> **Task item**
Would you copy each line of the records that includes the word "screenshot"?

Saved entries
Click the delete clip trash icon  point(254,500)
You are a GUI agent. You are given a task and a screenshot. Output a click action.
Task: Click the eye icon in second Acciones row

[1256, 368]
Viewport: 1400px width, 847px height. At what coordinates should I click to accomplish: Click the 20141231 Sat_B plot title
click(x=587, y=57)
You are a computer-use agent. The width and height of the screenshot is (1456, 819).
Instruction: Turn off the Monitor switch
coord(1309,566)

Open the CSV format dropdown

> **Task output**
You are a GUI agent. You are given a task and a screenshot. Output a click action.
You are a computer-use agent. The width and height of the screenshot is (1456, 819).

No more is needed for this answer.